When I said I was starting this blog as a catalyst for a change, I have no idea it would happen so fast. The Kiwi doesn't know that I am writing this, and yet I must have sent a butterfly wing-flap in his direction. Over the weekend, I received an unusual text message from him. It was unusual for 2 reasons. The first one is that it was spelled correctly. The second reason was that it said, "I love you." That was the first time he has ever said that to me.

My first reaction was that he must have sent it to the wrong person. It took me half an hour to decide what to reply.

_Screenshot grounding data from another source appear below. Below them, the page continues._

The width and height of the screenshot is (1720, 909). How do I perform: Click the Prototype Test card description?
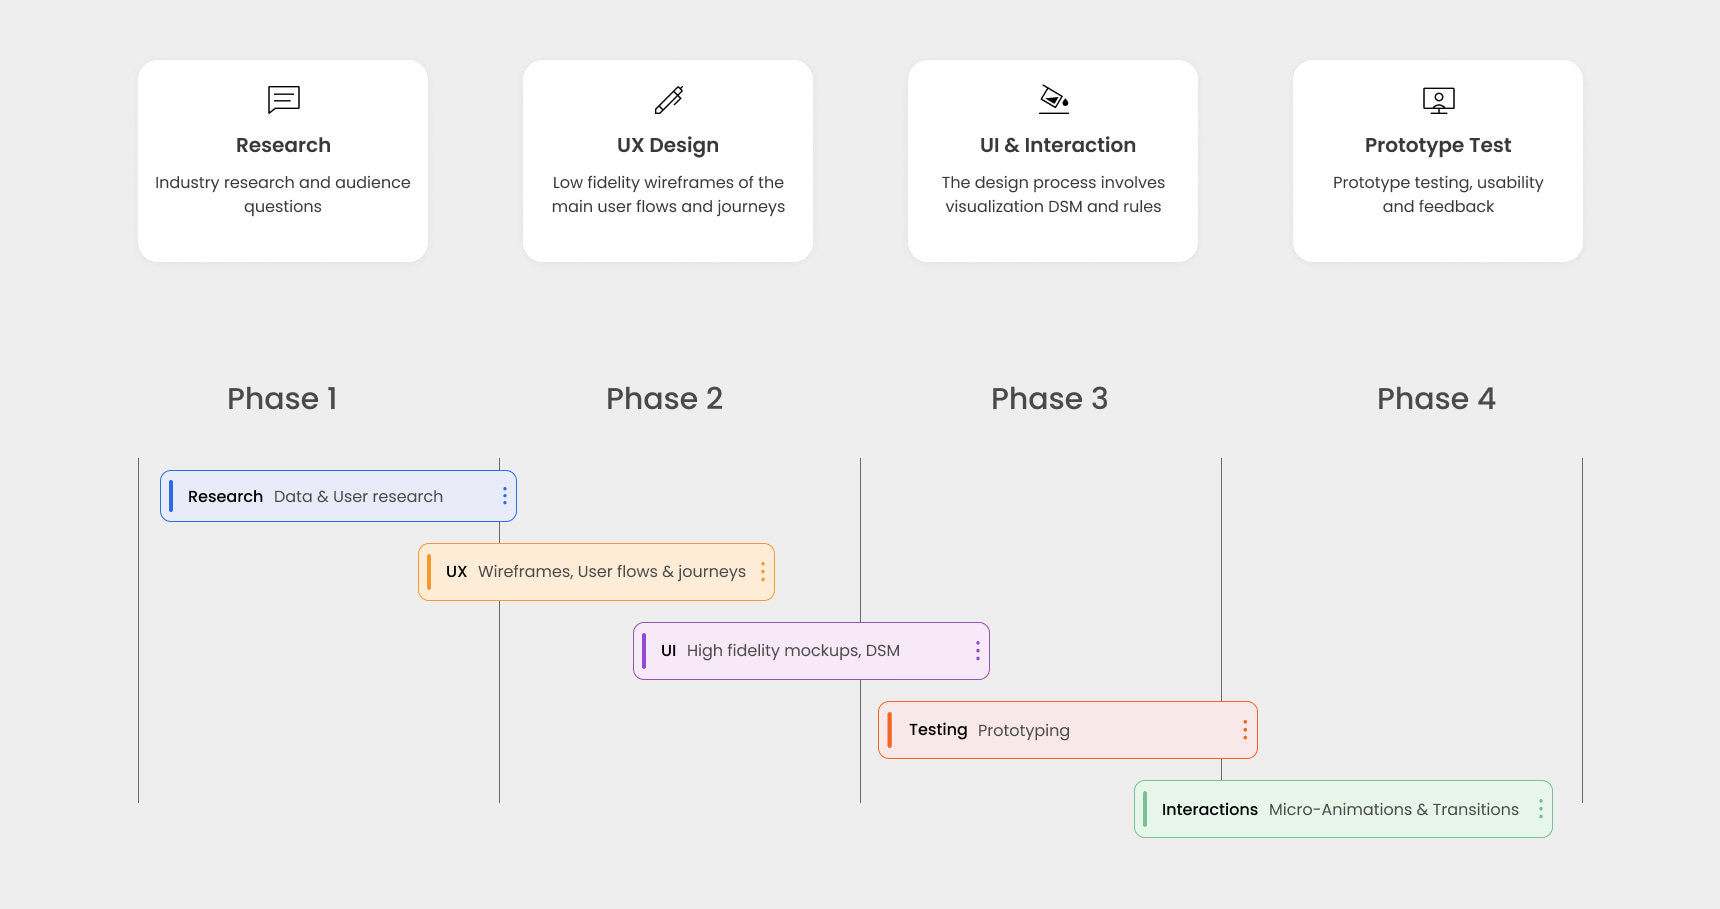pos(1438,194)
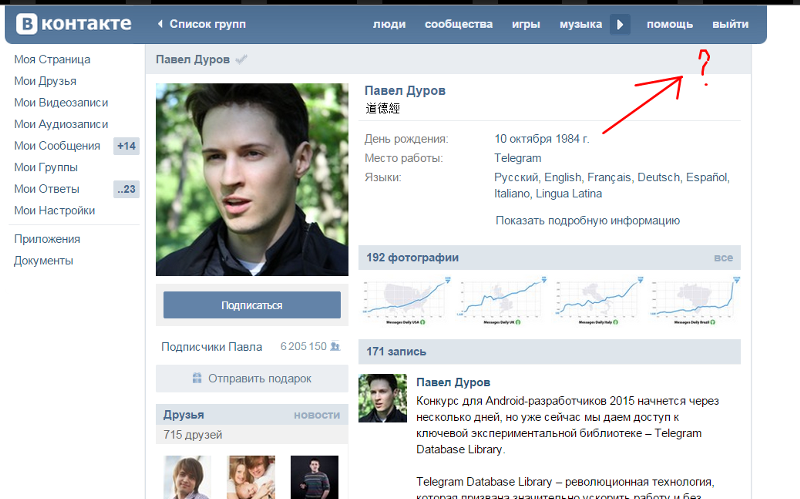The height and width of the screenshot is (499, 800).
Task: Expand Показать подробную информацию
Action: pos(588,220)
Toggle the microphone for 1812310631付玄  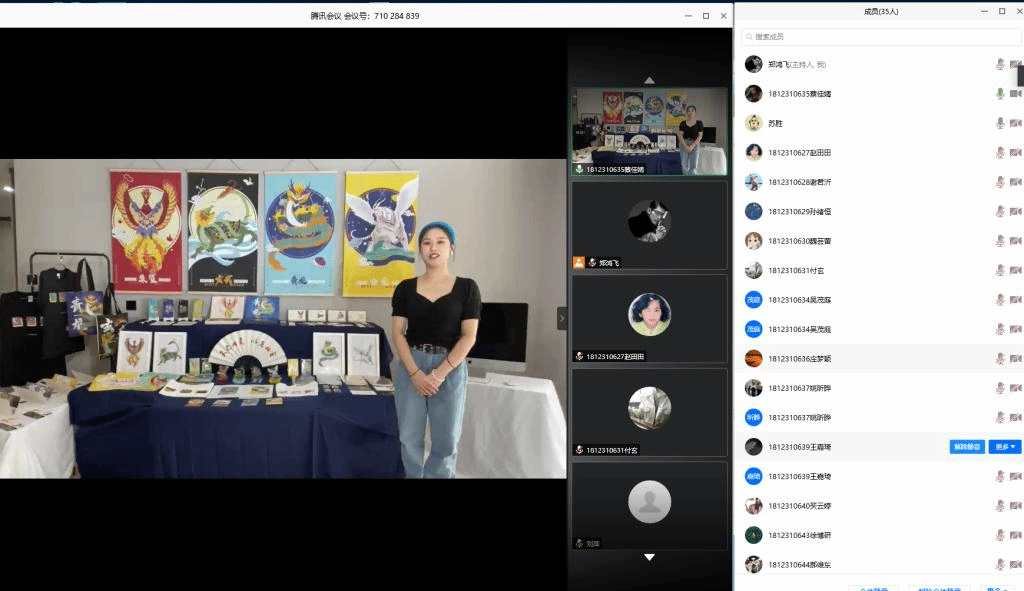point(999,270)
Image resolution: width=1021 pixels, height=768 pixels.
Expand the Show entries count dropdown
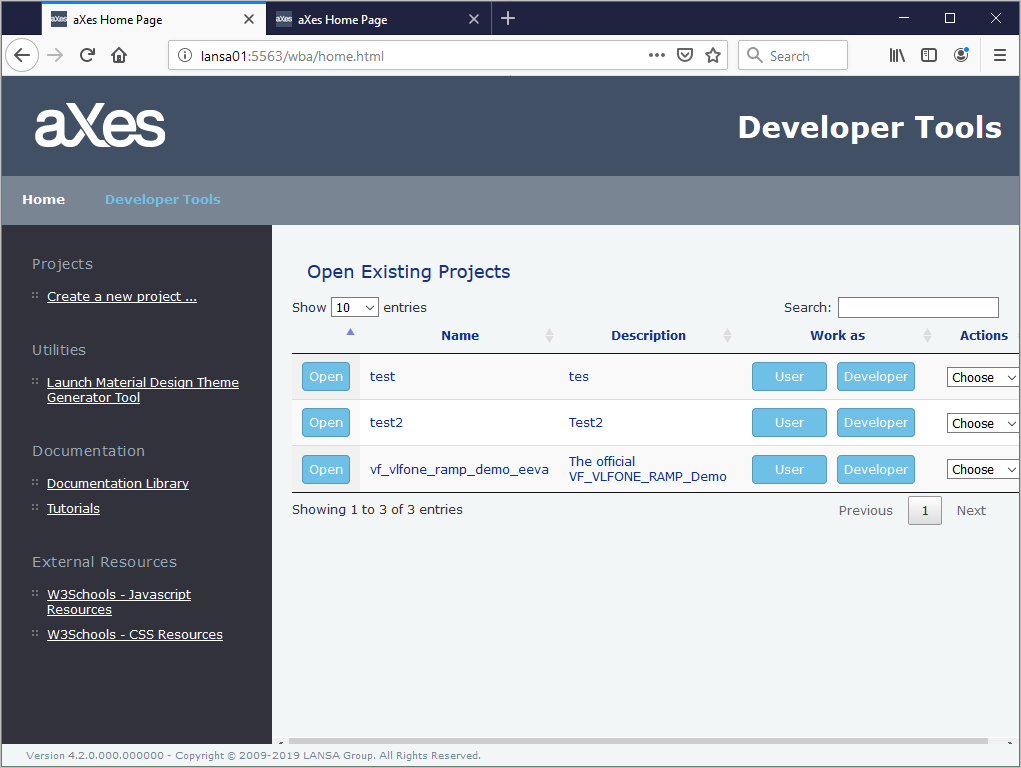coord(354,308)
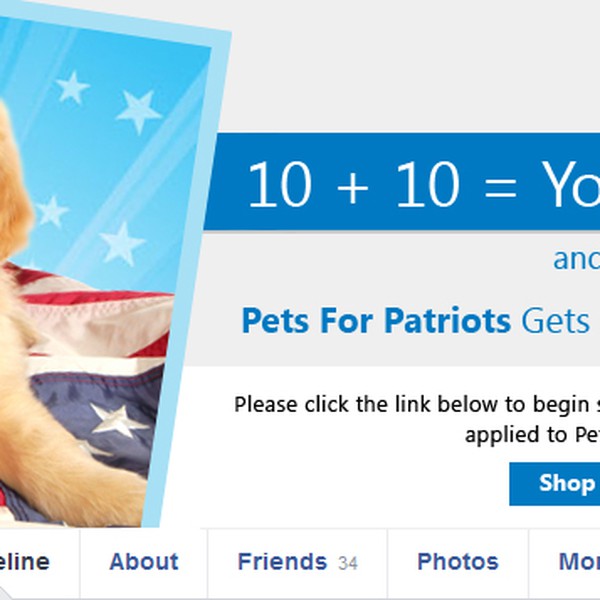The width and height of the screenshot is (600, 600).
Task: Open the About tab
Action: point(143,562)
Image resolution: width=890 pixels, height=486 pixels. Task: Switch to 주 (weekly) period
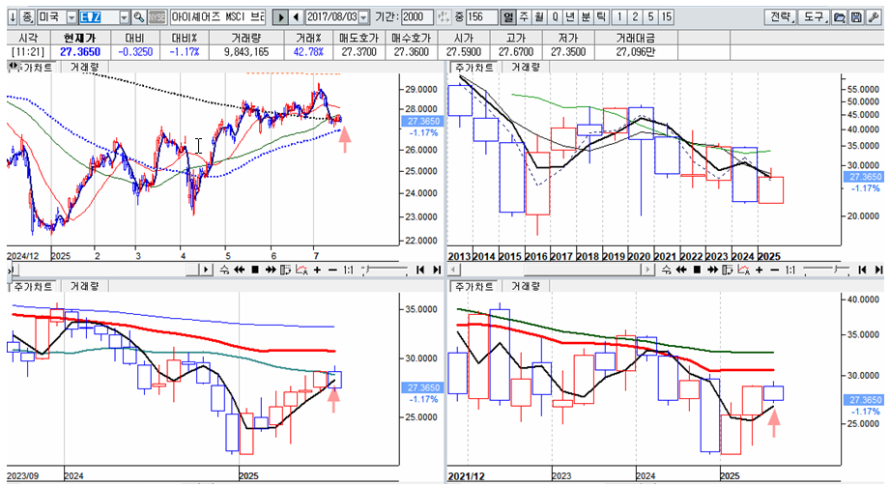(525, 18)
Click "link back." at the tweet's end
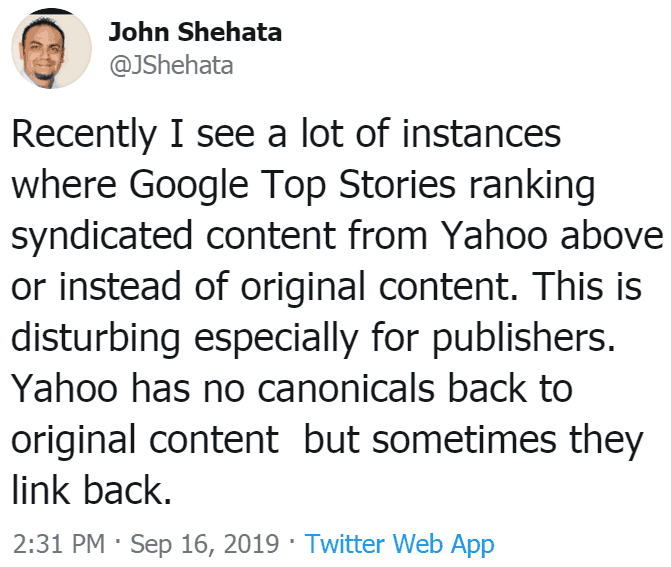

In the end I settled on simply, "Wow!" His reply confirmed that it was meant for me and said, "I know, I also know you love me too."

What this means is that it is looking more and more likely that the Kiwi will actually come good on his threat to turn up on my doorstep, which means that I need to get serious about getting Kiwi-ready. The countdown has begun... for real!
I'm going to be blogging every day in November, and it will be an interesting ride.

Thursday, October 11, 2007

Spelling - is it a deal-breaker?

The Kiwi and I would never have got together in the first place if spelling was a deal-breaker for me. When I say he can't spell, I mean he really takes bad spelling to new lows. So much so, that his very first email to me led me to comment, "Even a monkey bashing away at a keyboard would accidently spell a couple of words correctly EVENTUALLY."

I do pride myself on my spelling ability, so it was unfortunate for my sensibilities to get involved in a long-distance relationship which requires a great deal more of the written word than a local affair. Emails and text messages. A high proportion of both of which from him begin with, "Hay you". When New Zealand got knocked out of the rugby world cup, he was in morning.

I quite often imagine his struggles with predictive text, cursing it for not recognising the words he is trying to imput. "Stupid thing doesn't work!"

But with the charm of his intentions, somehow I manage to find his disastrous spelling endearing. And apparently for me, spelling is not a deal-breaker.

Wednesday, October 10, 2007

the story so far...

I'm in a rut. Bobbing along like a half-inflated balloon. Sometimes the breeze catches me and I feel like I'm flying high, but then gravity pulls me down again. What I am looking for is a helium hit. I want to pump myself up and bounce up, up and away.

So, the purpose of this blog is to start a change. This is the first step.

The topic I have chosen is the story of the Kiwi, who has just popped back into the picture. Well, so he says...

About 2 years ago, I was in New Zealand. It might have been 3 years, but I can barely entertain the idea that it has been that long! I met a lovely New Zealand boy in a bar one night, and one thing led to another, as it does when a footloose, fancy free person is out of their country. Nothing original in that. What made it interesting was that this Kiwi and I stayed in touch. A few emails led to a hot and heavy phone affair, which led to another visit to New Zealand by me. There will be more details of this saga to come later, but for now it is enough to say that things went drastically pear-shaped during this trip, and that was the end of the affair.

Or so I thought.

This Kiwi is one tenacious caller, and despite my repeated attempts to sever the ties, he never let me. We have been in touch, on and off, ever since.

He has had at least 3 serious girlfriends since me, but they have all failed. The lastest relationship is also dying, and now he seems to be entertaining the idea of exploring the length and breadth of our indefinable relationship once and for all.

The following blog will be the continuing story (and occasional historic flashbacks) of what happens now in my life, with or without him.